Given entries below:

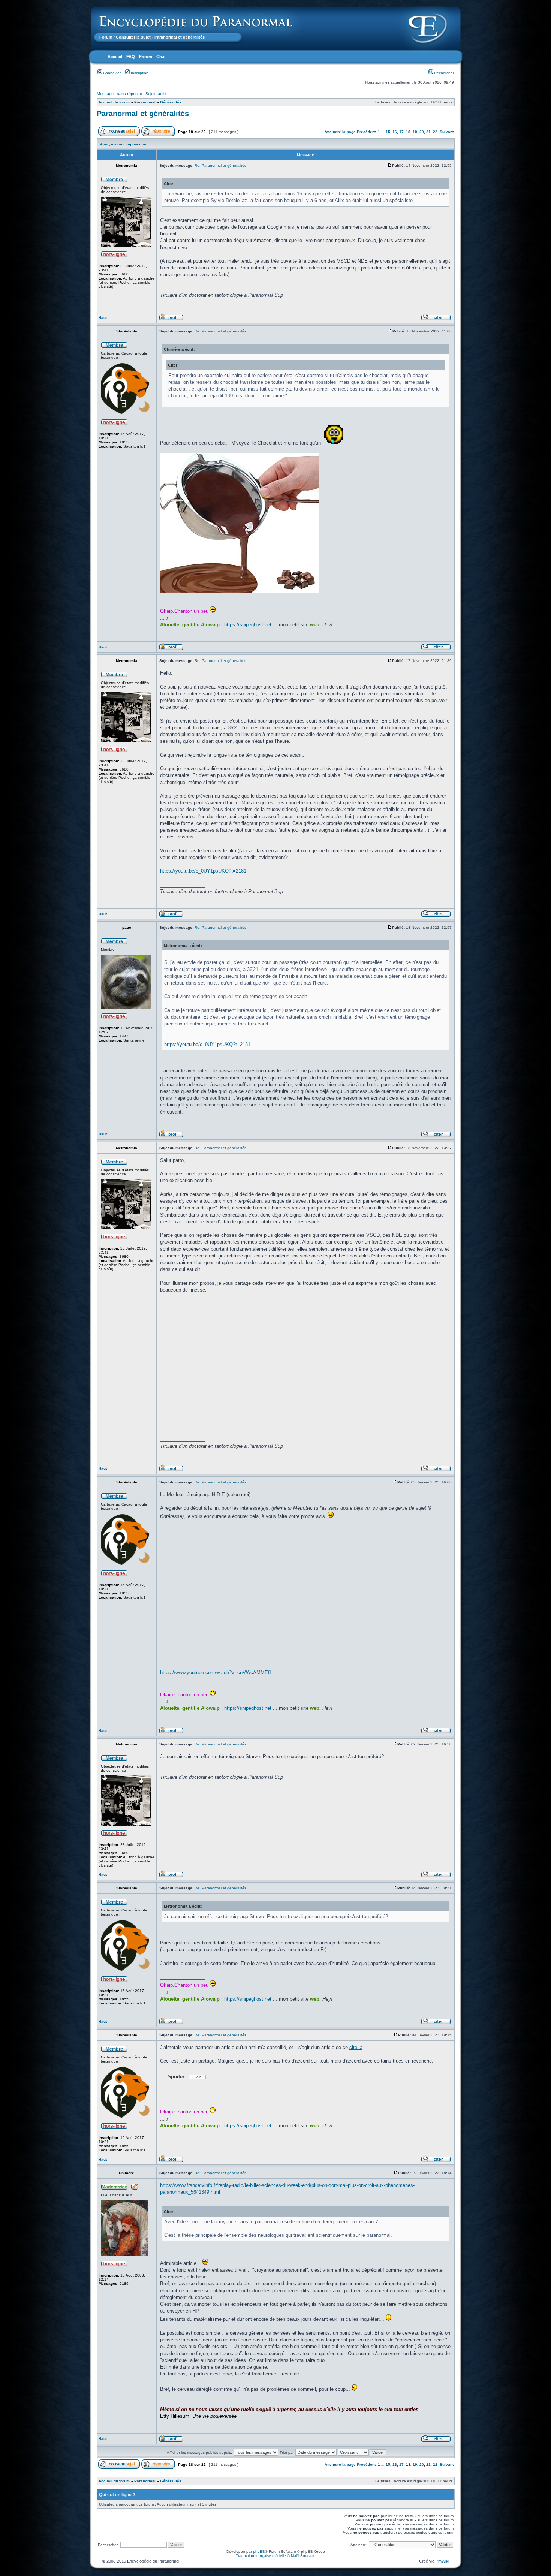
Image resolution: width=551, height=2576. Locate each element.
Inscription (139, 73)
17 (401, 132)
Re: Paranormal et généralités (220, 165)
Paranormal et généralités (143, 113)
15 (388, 132)
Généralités (170, 102)
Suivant (447, 132)
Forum (105, 37)
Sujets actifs (156, 93)
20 (421, 132)
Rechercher (443, 73)
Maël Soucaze (303, 2556)
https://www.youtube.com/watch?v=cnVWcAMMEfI (215, 1672)
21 (428, 132)
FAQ (130, 56)
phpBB (259, 2551)
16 (394, 132)
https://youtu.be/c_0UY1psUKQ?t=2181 (203, 871)
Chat (161, 56)
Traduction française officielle (261, 2556)
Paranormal (145, 102)
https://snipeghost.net (247, 624)
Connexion (112, 73)
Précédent (366, 132)
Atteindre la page (340, 132)
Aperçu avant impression (123, 144)
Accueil (115, 56)
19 (415, 132)
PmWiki (442, 2561)
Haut (103, 318)
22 (435, 132)
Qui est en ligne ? (117, 2494)
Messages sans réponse (119, 93)
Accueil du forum (114, 102)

End of Given entries.

| What is needed |
Keeping every character as it is, restate the lines above that run from the line with "Maël Soucaze (303, 2556)" through the line with "Traduction française officielle (261, 2556)", both included, and nothing else.

| Response box |
Maël Soucaze (303, 2556)
https://www.youtube.com/watch?v=cnVWcAMMEfI (215, 1672)
21 (428, 132)
FAQ (130, 56)
phpBB (259, 2551)
16 (394, 132)
https://youtu.be/c_0UY1psUKQ?t=2181 (203, 871)
Chat (161, 56)
Traduction française officielle (261, 2556)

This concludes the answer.